When dealing with json-file
as the driver, the configuration parameter is within the conf
section, which only requires the user provide the source
parameter which points to the json file which contains a array of json objects which are the records we need to process.
conf:
source: "./fixtures/sales/user_sales.json"
Only array of objects are acceptable, else it won't work
The CLI confirms that the file path provided does exists.
When dealing with json-dir
as the driver, the configuration parameter is within the conf
section, which only requires the user provide the source_dir
parameter which points to the directory containing all the json files all must contain an array of json objects which are the records we need to process. The CLI tool treats the directory has a single source, so if one file fails to process, it will error out and stop all processing.
conf:
source_dir: "./fixtures/sales"
The CLI confirms that the directory path provided does exists.
Only array of objects are acceptable, else it won't work
This parameter as you would have noted from the previous parameters houses the custom paramters of the driver
.
But it is more than a house for the driver
configuration paramter, has it also houses the configuration for the processor/transformer being used.
Datasets supports these two transformers:
This is configured by specifying a js
parameter in the conf
section. It specifies the function name with target
, the main javascript file with main
and the supporting javascript files with libraries
.
js:
target: transformDocument
main: "./fixtures/transforms/js/user_sales.js"
libraries: ["./fixtures/transforms/js/support/types.js"]
These files will be loaded and processed using the Otto javascript vm, which then let's us run against the incoming records.
GeckoDataset support the usage of a executable binary file, which has being built to read from standard input stdin
and respond through the standard output files stdout
. The user gets the flexibility of building the processor with whatever runtime, then have that process the incoming record, responding as desired.
This is configured by specifying a binary
parameter in the conf
section.
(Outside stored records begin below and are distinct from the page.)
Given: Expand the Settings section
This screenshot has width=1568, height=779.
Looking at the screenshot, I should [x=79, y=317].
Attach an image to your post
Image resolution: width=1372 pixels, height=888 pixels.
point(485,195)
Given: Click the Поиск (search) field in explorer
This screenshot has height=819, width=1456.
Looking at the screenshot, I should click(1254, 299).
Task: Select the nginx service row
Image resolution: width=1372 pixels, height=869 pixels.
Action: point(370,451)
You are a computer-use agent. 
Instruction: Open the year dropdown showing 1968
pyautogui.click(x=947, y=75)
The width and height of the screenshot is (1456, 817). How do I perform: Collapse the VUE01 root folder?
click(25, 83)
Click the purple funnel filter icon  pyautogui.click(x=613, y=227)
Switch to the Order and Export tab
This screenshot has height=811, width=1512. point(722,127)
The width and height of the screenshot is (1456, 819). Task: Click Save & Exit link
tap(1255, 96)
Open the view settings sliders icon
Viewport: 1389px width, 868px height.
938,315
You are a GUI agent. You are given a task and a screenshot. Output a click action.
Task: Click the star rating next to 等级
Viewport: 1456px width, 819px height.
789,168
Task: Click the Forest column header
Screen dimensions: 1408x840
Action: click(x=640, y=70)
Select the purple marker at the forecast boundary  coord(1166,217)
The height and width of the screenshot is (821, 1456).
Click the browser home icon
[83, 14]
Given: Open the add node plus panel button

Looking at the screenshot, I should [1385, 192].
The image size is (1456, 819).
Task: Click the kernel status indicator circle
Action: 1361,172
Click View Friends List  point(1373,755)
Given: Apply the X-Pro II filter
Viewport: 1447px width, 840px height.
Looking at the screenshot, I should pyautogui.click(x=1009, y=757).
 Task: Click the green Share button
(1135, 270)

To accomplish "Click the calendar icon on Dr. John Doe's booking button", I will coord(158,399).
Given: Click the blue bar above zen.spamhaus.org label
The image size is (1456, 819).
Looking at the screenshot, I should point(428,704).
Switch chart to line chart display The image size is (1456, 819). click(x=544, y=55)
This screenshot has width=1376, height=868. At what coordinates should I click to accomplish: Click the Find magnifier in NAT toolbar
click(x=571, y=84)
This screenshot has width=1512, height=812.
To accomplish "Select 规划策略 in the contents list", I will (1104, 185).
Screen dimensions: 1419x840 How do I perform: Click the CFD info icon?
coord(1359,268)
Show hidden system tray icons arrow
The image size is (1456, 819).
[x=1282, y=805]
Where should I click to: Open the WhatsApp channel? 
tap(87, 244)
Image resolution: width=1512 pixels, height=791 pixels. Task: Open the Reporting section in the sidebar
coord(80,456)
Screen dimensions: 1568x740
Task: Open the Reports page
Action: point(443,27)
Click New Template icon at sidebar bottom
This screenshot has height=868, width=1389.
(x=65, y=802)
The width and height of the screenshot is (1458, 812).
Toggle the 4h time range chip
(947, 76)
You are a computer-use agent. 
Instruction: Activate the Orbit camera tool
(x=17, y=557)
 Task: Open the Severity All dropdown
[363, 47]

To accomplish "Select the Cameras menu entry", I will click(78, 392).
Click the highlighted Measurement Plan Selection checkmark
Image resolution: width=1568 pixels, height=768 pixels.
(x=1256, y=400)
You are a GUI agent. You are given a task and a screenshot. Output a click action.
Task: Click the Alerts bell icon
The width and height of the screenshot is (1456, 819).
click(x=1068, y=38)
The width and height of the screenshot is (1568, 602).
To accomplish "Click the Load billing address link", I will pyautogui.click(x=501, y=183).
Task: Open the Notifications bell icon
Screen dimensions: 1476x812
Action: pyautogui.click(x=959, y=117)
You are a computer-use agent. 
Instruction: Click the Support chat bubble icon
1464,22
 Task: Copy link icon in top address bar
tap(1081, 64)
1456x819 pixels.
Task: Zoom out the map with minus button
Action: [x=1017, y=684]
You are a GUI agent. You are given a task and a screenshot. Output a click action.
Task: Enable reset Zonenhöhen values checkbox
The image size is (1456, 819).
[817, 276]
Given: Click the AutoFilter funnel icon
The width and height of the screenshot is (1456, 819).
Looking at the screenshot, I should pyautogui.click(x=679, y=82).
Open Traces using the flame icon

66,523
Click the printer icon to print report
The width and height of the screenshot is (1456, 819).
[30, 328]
You specify the binary path or name using the bin
key and if the binary has a special command that caters to the work to be done, you specify this with the command
configuration key.
binary:
bin: sales_transformer
command: transform
The CLI tool will make the necessary calls by relying on /bin/sh
with the following binary and command (if provided), where it will feed the incoming records as json strings into the stdin
, expecting response from the stdout
. This means the binary must always respond to stdout
else Geckodataset will await a response till one is recieved.
We strongly recommend that the user account you use with the dataset project binaries has the lowest level of permission necessary for retrieving records from the database if possible.
We also strongly recommend that any storage pusher which saves data into your database has only record writing permission and no removal or updating of existing record permission.
Although the dataset
project contains no code to perform any adverse effect on your database, but it still reads and saves (if asked to) processed records, hence to ensure no adverse effect, we highly recommend this advice is taking. I accept no responsibility for any adverse changes to your database due to accidentally running users with inappropriate permissions.